The versatile and innovative design of the mobile workstation 100 makes it a suitable fit for a wide range of industries, boasting significant improvements to efficiency, ergonomics, and space utilization across various applications when compared to similar products. By addressing the challenges of mobility, space constraints, and ergonomic design that plague conventional mobile workstation solutions, embodiments of the present disclosure have the potential to revolutionize work environments far beyond healthcare.

It will be understood that implementations of the mobile workstation include but are not limited to the specific components disclosed herein, as virtually any components consistent with the intended operation of various mobile workstations may be utilized. Accordingly, for example, it should be understood that, while the drawings and accompanying text show and describe particular mobile workstation implementations, any such implementation may comprise any shape, size, style, type, model, version, class, grade, measurement, concentration, material, weight, quantity, and/or the like consistent with the intended operation of mobile workstation.

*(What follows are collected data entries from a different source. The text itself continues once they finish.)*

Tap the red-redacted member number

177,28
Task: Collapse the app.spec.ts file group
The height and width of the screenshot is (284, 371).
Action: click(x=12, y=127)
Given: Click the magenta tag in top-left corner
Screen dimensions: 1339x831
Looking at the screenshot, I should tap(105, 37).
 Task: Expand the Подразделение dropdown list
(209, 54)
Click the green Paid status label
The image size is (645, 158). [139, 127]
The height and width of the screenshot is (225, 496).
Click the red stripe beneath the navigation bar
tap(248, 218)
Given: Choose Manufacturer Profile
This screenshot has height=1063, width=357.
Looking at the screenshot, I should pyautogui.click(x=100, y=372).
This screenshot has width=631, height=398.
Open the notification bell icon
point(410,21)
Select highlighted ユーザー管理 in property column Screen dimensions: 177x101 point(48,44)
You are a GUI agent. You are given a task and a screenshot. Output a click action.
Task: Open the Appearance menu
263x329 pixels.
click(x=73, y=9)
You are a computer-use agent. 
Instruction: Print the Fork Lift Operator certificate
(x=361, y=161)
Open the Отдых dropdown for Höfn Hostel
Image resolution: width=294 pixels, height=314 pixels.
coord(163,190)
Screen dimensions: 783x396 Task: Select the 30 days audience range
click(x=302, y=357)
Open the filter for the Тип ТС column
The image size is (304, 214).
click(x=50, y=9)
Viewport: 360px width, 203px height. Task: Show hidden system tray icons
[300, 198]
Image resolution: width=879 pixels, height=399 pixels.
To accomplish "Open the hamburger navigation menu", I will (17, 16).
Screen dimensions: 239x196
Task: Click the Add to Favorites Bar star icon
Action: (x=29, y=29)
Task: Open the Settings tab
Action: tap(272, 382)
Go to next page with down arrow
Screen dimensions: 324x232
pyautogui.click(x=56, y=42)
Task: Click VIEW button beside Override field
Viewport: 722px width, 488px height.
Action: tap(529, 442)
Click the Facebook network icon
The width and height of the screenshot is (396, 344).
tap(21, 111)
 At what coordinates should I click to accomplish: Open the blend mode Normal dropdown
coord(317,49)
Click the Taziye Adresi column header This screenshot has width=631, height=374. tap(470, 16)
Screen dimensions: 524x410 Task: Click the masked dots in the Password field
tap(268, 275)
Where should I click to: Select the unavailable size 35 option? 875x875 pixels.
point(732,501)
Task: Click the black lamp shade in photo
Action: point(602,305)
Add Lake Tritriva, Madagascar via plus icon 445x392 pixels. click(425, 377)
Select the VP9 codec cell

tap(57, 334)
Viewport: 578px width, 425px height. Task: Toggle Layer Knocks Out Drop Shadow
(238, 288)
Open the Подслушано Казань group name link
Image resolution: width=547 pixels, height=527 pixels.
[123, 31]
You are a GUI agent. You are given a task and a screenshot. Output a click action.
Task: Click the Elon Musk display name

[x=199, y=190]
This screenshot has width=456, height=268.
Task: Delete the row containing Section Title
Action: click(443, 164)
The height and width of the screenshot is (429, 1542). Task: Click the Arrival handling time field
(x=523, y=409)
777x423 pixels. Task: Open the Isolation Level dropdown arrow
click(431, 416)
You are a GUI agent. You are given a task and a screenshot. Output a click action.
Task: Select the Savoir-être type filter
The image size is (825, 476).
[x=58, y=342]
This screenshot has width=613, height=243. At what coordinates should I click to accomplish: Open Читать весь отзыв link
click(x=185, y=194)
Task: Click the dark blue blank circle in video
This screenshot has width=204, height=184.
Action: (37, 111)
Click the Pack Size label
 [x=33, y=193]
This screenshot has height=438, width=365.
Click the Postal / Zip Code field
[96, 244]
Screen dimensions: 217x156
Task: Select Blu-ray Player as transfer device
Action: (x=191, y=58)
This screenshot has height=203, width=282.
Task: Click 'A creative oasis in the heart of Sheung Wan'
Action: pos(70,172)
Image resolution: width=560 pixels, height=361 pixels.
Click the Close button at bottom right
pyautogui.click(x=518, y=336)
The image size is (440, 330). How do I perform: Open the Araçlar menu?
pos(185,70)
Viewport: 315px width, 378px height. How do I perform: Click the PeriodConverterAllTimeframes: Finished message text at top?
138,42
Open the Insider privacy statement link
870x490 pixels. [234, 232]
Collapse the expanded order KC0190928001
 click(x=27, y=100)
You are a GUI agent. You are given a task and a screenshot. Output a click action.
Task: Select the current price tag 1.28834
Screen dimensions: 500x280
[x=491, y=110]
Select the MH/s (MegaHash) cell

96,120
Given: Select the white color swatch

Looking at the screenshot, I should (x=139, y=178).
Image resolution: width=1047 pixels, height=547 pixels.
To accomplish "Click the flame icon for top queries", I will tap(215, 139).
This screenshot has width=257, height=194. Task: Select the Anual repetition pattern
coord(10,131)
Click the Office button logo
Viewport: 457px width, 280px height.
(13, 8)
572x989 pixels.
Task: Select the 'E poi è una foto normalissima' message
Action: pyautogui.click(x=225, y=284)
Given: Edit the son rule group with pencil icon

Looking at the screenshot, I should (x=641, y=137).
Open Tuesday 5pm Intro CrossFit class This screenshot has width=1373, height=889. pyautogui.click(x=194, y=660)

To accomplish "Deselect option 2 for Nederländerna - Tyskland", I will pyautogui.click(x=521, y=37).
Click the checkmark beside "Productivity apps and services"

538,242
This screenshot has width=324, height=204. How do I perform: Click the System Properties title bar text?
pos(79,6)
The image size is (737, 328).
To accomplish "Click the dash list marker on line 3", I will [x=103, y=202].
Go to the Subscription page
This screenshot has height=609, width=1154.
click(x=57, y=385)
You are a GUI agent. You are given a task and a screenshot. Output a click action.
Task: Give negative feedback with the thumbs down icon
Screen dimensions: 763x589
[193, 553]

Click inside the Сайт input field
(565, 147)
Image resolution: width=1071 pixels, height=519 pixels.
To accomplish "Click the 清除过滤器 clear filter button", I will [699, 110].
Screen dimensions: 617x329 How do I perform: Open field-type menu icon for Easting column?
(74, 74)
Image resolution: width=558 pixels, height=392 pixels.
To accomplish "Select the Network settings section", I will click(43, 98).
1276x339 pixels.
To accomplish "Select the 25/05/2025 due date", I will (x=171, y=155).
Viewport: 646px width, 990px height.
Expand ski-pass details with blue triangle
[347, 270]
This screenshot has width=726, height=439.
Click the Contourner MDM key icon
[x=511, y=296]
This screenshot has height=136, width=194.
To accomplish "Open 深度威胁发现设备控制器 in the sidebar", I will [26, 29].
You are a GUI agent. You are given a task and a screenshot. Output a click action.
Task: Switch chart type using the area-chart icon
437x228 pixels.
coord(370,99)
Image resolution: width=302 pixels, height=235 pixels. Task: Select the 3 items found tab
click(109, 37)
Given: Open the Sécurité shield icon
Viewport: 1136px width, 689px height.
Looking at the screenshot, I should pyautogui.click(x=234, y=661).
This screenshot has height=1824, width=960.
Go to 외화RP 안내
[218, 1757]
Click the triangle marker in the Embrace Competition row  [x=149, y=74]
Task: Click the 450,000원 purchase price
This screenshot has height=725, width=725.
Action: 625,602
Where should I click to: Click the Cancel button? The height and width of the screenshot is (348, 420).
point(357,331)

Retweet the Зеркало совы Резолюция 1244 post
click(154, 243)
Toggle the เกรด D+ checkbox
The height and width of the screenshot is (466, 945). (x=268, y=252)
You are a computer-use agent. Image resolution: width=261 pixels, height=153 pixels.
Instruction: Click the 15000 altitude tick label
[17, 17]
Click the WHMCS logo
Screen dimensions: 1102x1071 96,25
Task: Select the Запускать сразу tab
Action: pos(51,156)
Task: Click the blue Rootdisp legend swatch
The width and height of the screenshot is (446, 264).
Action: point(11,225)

The concepts disclosed herein are not limited to the specific mobile workstations shown herein. For example, it is specifically contemplated that the components included in particular mobile workstations may be formed of any of many different types of materials or combinations that can readily be formed into shaped objects and that are consistent with the intended operation of the mobile workstation. For example, the components may be formed of: rubbers (synthetic and/or natural) and/or other like materials; glasses (such as fiberglass), carbon-fiber, aramid-fiber, any combination therefore, and/or other like materials; elastomers and/or other like materials; polymers such as thermoplastics (such as ABS, fluoropolymers, polyacetal, polyamide, polycarbonate, polyethylene, polysulfone, and/or the like, thermosets (such as epoxy, phenolic resin, polyimide, polyurethane, and/or the like), and/or other like materials; plastics and/or other like materials; composites and/or other like materials; metals, such as zinc, magnesium, titanium, copper, iron, steel, carbon steel, alloy steel, tool steel, stainless steel, spring steel, aluminum, and/or other like materials; and/or any combination of the foregoing.

Furthermore, mobile workstations may be manufactured separately and then assembled together, or any or all of the components may be manufactured simultaneously and integrally joined with one another. Manufacture of these components separately or simultaneously, as understood by those of ordinary skill in the art, may involve 3-D printing, extrusion, pultrusion, vacuum forming, injection molding, blow molding, resin transfer molding, casting, forging, cold rolling, milling, drilling, reaming, turning, grinding, stamping, cutting, bending, welding, soldering, hardening, riveting, punching, plating, and/or the like. If any of the components are manufactured separately, they may then be coupled or removably coupled with one another in any manner, such as with adhesive, a weld, a fastener, any combination thereof, and/or the like for example, depending on, among other considerations, the particular material(s) forming the components.

In places where the description above refers to particular mobile workstation implementations, it should be readily apparent that a number of modifications may be made without departing from the spirit thereof and that these implementations may be applied to other implementations disclosed or undisclosed. The presently disclosed mobile workstations are, therefore, to be considered in all respects as illustrative and not restrictive.